Your assignment:
Show, in full, each line of the data that contains "will".

-=-=-

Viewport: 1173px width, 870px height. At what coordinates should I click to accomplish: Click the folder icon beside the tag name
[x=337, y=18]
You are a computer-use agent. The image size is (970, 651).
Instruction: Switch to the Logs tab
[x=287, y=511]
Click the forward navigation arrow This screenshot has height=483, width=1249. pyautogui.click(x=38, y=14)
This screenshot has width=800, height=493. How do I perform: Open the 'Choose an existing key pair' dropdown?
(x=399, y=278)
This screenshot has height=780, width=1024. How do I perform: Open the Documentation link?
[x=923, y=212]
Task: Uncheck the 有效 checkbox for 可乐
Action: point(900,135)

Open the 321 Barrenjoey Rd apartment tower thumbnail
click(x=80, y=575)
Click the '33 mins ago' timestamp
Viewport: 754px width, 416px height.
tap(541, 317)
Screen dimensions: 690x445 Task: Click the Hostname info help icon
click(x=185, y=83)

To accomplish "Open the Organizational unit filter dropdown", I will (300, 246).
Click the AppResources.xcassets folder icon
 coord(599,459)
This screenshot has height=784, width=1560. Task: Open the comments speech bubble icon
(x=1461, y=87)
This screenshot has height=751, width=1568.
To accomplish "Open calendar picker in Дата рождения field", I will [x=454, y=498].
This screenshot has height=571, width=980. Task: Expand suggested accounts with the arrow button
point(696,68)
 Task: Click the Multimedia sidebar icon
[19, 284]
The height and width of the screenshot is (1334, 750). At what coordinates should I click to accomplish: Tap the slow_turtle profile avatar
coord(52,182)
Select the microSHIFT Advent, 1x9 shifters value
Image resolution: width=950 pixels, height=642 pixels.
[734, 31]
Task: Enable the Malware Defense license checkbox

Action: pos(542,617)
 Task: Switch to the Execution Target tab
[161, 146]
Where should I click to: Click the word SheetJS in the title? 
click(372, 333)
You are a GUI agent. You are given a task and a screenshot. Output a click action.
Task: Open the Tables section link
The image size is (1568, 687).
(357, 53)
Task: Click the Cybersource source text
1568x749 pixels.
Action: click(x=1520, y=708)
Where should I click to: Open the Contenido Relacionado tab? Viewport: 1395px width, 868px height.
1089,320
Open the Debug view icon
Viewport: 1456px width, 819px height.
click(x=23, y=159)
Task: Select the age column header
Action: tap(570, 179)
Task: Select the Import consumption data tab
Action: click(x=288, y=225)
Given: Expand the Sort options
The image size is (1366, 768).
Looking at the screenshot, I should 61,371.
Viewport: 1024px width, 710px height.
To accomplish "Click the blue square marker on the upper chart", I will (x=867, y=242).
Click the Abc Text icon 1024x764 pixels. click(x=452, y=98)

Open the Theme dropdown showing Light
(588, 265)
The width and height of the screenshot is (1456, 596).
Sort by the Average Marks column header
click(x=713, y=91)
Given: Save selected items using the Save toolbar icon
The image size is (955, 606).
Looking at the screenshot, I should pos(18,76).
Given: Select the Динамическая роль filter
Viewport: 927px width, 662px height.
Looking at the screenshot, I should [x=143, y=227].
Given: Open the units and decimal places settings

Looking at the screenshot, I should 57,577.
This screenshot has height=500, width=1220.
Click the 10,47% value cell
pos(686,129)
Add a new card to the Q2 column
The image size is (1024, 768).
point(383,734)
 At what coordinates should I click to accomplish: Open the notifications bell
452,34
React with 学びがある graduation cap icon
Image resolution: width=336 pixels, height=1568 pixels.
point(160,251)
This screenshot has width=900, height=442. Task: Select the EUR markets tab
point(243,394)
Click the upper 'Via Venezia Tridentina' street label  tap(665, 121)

-=-=-

Written response:
To accomplish "Open the Organizational unit filter dropdown", I will (300, 246).
To accomplish "Open calendar picker in Дата рождения field", I will [x=454, y=498].
To accomplish "Click the blue square marker on the upper chart", I will (x=867, y=242).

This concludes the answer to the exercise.